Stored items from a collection
== == ==

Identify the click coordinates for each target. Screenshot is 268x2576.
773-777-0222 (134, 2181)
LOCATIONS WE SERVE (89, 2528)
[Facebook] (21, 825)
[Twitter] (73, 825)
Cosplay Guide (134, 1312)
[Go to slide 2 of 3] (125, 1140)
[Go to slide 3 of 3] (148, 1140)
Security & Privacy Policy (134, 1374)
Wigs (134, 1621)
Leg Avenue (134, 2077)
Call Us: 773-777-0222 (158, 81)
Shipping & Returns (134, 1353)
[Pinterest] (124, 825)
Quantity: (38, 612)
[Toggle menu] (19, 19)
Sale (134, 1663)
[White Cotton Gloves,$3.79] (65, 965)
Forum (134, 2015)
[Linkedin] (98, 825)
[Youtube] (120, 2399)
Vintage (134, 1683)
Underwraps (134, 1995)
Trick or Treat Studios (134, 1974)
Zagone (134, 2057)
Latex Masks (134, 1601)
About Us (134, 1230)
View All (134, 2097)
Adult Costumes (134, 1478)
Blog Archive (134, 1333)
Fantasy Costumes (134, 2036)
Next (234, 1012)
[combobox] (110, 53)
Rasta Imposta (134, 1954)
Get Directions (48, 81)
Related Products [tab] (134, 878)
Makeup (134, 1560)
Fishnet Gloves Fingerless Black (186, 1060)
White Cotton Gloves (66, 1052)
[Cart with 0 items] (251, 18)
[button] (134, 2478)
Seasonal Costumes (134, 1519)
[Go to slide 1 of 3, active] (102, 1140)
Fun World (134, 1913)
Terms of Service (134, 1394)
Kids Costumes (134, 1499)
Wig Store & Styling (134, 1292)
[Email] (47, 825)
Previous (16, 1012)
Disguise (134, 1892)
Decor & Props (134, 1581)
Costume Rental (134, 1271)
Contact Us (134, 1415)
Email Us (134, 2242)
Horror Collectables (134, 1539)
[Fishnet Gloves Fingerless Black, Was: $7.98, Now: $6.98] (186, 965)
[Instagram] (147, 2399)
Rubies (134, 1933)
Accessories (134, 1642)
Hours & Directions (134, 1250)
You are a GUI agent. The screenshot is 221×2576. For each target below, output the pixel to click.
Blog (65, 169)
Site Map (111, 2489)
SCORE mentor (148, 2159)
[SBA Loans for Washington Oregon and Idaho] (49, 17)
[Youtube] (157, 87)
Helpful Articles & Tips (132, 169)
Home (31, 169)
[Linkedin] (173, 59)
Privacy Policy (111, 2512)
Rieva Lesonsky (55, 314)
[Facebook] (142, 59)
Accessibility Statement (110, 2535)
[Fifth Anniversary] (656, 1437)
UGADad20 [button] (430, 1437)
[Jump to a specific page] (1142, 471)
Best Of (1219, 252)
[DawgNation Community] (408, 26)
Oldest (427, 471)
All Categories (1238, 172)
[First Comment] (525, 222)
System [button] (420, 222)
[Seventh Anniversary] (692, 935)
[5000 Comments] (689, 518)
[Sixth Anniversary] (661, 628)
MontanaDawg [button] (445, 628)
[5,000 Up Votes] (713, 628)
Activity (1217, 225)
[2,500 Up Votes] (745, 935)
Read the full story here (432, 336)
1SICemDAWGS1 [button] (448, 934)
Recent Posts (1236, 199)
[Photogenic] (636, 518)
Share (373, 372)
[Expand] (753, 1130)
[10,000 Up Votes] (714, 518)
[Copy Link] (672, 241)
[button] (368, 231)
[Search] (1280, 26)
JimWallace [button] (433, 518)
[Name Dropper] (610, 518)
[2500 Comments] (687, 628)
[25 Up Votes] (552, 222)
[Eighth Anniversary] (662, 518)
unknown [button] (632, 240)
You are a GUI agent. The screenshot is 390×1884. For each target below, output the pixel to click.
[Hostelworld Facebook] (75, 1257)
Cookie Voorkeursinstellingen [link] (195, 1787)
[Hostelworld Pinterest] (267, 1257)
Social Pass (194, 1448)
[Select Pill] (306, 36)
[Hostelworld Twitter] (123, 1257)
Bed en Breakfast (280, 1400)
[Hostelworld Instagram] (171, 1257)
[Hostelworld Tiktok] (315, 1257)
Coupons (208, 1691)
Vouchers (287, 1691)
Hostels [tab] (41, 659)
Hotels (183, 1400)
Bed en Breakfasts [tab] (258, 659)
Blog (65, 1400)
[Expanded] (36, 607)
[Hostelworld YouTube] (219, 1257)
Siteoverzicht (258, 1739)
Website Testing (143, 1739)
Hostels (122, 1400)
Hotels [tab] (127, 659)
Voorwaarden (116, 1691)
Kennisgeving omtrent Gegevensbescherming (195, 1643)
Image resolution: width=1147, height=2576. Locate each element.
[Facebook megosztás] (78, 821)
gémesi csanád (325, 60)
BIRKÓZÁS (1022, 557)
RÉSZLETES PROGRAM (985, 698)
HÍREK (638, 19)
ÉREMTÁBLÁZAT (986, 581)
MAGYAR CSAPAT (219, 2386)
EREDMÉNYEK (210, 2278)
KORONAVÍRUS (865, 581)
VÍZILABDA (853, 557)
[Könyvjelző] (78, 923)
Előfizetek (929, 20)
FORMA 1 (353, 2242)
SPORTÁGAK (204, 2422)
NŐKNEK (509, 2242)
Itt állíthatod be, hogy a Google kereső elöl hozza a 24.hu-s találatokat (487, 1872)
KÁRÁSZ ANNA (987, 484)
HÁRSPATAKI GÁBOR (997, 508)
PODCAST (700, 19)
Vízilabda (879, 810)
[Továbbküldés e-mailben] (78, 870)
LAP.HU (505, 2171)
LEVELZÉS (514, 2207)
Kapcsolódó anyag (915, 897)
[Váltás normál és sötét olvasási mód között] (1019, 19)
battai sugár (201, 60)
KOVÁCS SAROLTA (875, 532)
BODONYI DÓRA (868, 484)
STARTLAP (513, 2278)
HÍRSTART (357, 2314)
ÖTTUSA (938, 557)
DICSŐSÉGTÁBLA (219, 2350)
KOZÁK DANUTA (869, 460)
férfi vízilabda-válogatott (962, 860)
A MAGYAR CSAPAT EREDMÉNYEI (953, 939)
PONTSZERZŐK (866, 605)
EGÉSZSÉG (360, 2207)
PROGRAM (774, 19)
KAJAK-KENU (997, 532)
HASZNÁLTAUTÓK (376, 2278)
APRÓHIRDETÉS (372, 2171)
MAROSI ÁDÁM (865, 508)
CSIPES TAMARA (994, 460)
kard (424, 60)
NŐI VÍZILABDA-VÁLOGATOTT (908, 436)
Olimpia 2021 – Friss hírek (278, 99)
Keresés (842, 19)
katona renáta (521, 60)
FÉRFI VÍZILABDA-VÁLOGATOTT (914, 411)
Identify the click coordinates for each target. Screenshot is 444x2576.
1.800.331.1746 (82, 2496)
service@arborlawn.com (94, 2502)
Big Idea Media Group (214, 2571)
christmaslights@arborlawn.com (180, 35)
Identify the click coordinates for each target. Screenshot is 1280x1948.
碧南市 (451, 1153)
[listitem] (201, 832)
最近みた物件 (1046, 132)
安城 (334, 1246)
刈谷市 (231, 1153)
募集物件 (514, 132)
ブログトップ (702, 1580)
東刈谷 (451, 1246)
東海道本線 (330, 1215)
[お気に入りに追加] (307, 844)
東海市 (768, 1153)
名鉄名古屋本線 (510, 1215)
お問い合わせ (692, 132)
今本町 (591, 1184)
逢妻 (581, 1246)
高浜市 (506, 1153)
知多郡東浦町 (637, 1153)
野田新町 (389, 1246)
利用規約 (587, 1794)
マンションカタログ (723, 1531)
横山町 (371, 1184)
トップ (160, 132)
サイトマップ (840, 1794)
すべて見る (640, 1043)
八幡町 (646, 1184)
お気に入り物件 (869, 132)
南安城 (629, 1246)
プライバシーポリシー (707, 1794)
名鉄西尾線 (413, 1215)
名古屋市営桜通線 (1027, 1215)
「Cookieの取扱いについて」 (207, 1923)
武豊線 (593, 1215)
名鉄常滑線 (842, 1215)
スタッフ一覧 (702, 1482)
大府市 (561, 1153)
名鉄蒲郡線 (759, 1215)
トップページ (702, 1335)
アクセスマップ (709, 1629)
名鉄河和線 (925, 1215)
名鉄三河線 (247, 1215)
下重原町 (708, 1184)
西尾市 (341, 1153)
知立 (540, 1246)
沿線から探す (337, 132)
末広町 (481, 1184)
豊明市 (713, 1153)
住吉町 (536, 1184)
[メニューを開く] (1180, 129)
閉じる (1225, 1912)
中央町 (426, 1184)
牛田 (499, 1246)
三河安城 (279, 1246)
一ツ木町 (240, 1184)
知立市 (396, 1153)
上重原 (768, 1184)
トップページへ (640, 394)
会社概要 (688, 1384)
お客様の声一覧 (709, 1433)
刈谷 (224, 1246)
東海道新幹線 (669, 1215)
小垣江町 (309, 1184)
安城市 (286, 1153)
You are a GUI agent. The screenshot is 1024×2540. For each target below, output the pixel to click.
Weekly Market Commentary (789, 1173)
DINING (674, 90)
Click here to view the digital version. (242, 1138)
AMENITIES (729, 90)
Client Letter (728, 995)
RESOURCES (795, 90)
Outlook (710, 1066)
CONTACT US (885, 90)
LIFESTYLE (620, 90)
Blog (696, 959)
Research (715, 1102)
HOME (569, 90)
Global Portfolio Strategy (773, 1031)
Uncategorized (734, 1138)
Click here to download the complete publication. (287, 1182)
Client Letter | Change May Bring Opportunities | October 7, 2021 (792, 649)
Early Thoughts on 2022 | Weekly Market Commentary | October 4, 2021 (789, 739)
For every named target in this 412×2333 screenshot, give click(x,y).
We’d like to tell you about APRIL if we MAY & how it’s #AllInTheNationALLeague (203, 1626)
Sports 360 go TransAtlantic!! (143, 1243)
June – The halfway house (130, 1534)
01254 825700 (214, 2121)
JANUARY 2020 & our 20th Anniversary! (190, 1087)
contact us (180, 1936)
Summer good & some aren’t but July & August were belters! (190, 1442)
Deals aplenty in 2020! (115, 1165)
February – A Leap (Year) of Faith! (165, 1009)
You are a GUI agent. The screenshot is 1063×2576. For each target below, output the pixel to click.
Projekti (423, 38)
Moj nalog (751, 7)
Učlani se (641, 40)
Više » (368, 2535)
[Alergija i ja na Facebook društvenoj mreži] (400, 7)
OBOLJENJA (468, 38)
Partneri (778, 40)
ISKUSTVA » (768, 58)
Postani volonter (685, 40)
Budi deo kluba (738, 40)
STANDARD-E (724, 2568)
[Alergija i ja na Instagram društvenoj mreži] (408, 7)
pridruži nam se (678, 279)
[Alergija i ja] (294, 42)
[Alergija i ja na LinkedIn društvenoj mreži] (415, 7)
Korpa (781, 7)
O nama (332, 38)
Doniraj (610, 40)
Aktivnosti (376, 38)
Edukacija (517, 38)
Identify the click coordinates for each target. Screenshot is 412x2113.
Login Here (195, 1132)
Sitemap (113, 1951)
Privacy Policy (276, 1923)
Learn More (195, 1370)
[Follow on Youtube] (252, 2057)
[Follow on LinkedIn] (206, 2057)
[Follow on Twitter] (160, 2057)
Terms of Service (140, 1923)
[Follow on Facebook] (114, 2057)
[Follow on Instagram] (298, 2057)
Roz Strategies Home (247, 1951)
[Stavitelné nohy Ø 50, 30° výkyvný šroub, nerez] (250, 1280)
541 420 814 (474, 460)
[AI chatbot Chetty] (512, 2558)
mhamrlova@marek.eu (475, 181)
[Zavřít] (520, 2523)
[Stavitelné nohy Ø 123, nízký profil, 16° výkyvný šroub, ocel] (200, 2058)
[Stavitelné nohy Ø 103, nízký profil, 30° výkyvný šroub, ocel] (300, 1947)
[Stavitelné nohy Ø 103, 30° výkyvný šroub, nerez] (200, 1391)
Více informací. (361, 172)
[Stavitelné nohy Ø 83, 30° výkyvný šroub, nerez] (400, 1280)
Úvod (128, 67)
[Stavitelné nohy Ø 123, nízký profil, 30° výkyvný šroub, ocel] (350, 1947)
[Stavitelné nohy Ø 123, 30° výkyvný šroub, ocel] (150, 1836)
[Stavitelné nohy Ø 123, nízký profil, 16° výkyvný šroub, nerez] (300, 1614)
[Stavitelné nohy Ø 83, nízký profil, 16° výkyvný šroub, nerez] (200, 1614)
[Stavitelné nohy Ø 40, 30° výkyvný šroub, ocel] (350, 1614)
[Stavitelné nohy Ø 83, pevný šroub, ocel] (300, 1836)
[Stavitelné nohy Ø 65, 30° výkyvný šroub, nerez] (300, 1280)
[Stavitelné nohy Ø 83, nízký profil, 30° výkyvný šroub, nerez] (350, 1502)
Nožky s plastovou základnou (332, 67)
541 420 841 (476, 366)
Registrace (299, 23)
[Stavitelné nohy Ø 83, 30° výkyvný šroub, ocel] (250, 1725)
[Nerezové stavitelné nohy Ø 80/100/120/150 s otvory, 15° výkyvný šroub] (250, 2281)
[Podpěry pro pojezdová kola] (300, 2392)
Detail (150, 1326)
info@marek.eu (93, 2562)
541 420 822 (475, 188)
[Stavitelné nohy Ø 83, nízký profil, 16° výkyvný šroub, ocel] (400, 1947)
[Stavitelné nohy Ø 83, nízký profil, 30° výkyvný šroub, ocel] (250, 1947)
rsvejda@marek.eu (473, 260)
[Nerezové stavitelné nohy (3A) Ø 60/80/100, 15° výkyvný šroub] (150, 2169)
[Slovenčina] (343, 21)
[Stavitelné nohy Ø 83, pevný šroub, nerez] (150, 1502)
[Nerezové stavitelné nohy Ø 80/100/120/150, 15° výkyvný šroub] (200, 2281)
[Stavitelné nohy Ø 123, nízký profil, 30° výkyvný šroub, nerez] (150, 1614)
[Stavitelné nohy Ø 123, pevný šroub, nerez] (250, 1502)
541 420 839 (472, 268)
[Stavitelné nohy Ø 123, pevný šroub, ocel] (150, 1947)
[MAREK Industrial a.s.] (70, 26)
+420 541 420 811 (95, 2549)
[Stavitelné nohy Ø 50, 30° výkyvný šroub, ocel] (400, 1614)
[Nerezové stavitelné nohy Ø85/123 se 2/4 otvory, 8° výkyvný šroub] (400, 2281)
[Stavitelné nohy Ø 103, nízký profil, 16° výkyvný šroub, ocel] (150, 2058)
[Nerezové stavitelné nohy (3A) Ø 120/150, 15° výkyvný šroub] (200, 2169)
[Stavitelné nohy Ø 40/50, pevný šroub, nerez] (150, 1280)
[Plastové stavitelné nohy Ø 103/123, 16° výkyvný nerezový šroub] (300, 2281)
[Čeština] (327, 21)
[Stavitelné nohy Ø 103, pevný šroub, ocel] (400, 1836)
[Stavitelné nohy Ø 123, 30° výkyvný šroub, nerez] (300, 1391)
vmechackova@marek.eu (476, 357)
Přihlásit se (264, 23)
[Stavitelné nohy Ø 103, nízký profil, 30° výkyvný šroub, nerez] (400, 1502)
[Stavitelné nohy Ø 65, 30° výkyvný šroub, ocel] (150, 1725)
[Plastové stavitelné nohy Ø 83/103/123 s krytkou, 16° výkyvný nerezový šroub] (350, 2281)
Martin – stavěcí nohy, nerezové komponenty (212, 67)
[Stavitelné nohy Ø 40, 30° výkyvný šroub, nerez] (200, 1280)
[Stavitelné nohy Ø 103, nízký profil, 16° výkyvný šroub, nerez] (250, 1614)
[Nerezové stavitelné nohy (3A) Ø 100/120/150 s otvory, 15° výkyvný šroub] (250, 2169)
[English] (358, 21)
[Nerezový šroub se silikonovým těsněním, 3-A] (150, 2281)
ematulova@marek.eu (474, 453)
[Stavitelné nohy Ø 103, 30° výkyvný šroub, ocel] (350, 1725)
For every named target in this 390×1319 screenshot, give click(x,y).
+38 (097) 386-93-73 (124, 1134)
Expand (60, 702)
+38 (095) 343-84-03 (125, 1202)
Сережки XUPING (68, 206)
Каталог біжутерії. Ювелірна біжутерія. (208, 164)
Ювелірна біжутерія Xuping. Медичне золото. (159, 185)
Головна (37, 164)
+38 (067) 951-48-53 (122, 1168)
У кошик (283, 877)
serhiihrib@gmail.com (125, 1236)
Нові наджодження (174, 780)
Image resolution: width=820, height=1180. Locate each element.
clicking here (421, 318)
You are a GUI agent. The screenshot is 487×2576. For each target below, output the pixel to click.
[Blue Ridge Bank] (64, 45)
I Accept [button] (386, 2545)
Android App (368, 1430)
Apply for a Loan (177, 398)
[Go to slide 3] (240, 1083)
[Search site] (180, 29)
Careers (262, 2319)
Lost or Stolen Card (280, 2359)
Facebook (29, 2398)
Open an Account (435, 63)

== == ==

**Your goal:**
Nothing but an exact copy of the lines from the start of the entries through the line containing "[Pinterest] (124, 825)" belongs in the response.

**Exercise output:**
Identify the click coordinates for each target. Screenshot is 268x2576.
773-777-0222 (134, 2181)
LOCATIONS WE SERVE (89, 2528)
[Facebook] (21, 825)
[Twitter] (73, 825)
Cosplay Guide (134, 1312)
[Go to slide 2 of 3] (125, 1140)
[Go to slide 3 of 3] (148, 1140)
Security & Privacy Policy (134, 1374)
Wigs (134, 1621)
Leg Avenue (134, 2077)
Call Us: 773-777-0222 (158, 81)
Shipping & Returns (134, 1353)
[Pinterest] (124, 825)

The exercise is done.